= Aim =
Repeat word for word the part of the records that opens at their first line and closes with the line containing "[x=1074, y=636]", including both ends.

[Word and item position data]
[BEGIN]

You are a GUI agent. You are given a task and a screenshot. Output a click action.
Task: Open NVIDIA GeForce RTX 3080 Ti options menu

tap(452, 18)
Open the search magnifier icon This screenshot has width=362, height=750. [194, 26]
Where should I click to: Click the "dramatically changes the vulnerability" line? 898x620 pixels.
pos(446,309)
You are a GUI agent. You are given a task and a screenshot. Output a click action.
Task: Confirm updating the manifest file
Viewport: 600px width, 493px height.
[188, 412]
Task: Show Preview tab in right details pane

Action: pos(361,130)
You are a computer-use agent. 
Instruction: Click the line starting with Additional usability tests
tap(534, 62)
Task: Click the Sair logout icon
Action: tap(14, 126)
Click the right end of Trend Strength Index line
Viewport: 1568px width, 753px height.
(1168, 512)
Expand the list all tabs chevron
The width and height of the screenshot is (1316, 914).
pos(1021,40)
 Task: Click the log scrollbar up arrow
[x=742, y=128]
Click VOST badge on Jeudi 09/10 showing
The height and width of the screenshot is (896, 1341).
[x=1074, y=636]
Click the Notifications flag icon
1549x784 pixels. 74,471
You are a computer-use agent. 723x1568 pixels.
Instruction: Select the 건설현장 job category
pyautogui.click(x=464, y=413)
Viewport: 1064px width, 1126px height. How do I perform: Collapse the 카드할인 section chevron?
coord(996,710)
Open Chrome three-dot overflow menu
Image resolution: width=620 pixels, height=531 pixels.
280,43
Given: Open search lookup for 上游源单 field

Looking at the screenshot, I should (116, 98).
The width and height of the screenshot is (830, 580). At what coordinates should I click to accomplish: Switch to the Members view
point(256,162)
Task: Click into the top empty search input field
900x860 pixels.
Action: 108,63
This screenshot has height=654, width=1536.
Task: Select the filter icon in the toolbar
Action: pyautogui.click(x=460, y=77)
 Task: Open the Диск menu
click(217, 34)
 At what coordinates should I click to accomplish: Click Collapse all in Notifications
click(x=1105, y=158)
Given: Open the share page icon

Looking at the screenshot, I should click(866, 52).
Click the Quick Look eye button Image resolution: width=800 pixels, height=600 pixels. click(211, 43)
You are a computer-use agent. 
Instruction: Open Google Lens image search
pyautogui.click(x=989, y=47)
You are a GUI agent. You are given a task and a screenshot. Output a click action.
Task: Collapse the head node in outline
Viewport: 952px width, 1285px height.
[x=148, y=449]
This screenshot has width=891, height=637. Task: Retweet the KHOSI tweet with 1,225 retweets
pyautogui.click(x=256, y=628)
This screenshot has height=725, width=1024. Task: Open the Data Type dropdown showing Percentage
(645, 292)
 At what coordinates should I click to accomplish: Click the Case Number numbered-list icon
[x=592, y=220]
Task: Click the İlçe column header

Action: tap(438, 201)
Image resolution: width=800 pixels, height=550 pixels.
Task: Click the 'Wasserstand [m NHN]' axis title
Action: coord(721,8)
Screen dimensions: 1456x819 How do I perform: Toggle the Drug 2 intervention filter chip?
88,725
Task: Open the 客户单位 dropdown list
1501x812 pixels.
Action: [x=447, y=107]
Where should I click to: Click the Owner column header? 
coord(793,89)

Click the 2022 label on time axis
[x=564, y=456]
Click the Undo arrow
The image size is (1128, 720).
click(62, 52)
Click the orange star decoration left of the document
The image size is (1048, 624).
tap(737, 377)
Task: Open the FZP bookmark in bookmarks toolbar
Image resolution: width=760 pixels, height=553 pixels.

[END]

= Complete output =
You are a GUI agent. You are given a task and a screenshot. Output a click action.
Task: Open NVIDIA GeForce RTX 3080 Ti options menu

tap(452, 18)
Open the search magnifier icon This screenshot has width=362, height=750. [194, 26]
Where should I click to: Click the "dramatically changes the vulnerability" line? 898x620 pixels.
pos(446,309)
You are a GUI agent. You are given a task and a screenshot. Output a click action.
Task: Confirm updating the manifest file
Viewport: 600px width, 493px height.
[188, 412]
Task: Show Preview tab in right details pane

Action: pos(361,130)
You are a computer-use agent. 
Instruction: Click the line starting with Additional usability tests
tap(534, 62)
Task: Click the Sair logout icon
Action: tap(14, 126)
Click the right end of Trend Strength Index line
Viewport: 1568px width, 753px height.
(1168, 512)
Expand the list all tabs chevron
The width and height of the screenshot is (1316, 914).
pos(1021,40)
 Task: Click the log scrollbar up arrow
[x=742, y=128]
Click VOST badge on Jeudi 09/10 showing
The height and width of the screenshot is (896, 1341).
[x=1074, y=636]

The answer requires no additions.